The bigger day-to-day constraint is memory. 16GB is not much headroom once you account for everything else a working machine is doing: the browser, the editor, whatever else is open. The model needs a few gigabytes of that, and on a 16GB machine those gigabytes are contested. The practical consequence is that I do not keep the model loaded all the time. I load it when I need it and unload it when I am done, rather than letting it sit resident and squeeze everything else. It is a minor friction, but an honest one, and anyone considering this on a 16GB machine should expect the same. If I had 32GB or more, I would simply leave it loaded; at 16GB, load-and-unload is the realistic pattern.

This shapes the whole approach, and it is the actual takeaway. I do not run local AI because it is better. I run it for a specific job: the work that involves information I will not send elsewhere. For everything else, the cloud is fine. The decision of which to use is not about which is smarter on a given task. It is about which side of the privacy boundary the task falls on. Sensitive context stays local. Everything else can go to the cloud. That division, rather than any single tool, is what actually works.

Lessons Learned

The reason to run local AI is privacy, not performance. A small local model will not beat a frontier cloud model on capability. What it offers is that nothing leaves your machine, which is the only thing that matters for sensitive work. Choose local for the boundary it provides, not because you expect it to be smarter.

An in-editor AI has to see your editor’s contents, so it must be trustworthy with them. Pointing a cloud API at a private notes vault means sending that vault out piece by piece. A local model is the arrangement that makes an in-editor assistant acceptable, because the note never leaves the machine.

On 16GB, expect to load and unload. A 4-bit small model is a few gigabytes, and on a 16GB machine doing other work, that memory is contested. Loading on demand rather than keeping the model resident is the realistic pattern. More RAM removes this friction; without it, plan for it.

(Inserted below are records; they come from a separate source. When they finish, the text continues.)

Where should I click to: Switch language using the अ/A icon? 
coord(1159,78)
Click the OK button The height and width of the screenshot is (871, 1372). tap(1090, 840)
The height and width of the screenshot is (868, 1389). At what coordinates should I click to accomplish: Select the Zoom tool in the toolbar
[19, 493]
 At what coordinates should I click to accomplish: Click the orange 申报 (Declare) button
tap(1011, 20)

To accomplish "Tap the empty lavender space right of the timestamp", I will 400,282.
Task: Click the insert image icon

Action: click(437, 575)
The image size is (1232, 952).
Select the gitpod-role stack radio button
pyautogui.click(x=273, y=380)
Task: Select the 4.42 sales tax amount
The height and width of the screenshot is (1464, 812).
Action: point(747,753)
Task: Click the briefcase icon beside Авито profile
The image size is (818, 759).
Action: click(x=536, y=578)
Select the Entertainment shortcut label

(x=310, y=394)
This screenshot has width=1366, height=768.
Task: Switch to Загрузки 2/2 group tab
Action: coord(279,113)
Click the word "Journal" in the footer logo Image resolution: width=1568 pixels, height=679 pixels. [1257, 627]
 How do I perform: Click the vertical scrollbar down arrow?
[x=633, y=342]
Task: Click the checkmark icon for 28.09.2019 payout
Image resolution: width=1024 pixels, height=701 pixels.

Use the boundary, not one tool, to decide. The useful mental model is not “local versus cloud” as a loyalty. It is a line: sensitive information stays local, everything else can go to the cloud. Sorting tasks by which side of that line they fall on is what makes both worth having.

What’s Next

The clearest limitation here is the hardware. Everything about this setup, the small model, the load-and-unload dance, the deferral of hard problems to the cloud, traces back to running inference on a 16GB laptop that also has a day job. A machine with more memory, or a dedicated inference box in the homelab, would change the calculation: a larger model could stay resident, handle more of the work locally, and push the privacy boundary further so that fewer tasks need to leave the machine at all. Whether that is worth the cost and the added power draw is the open question, and it is the kind of tradeoff this series keeps coming back to.

For now, the value is clear enough to justify the friction. The local model is not the smartest tool I have, but it is the only one I trust with the things that should never leave home, and that turns out to be worth a great deal.

The homelab keeps growing, one layer at a time.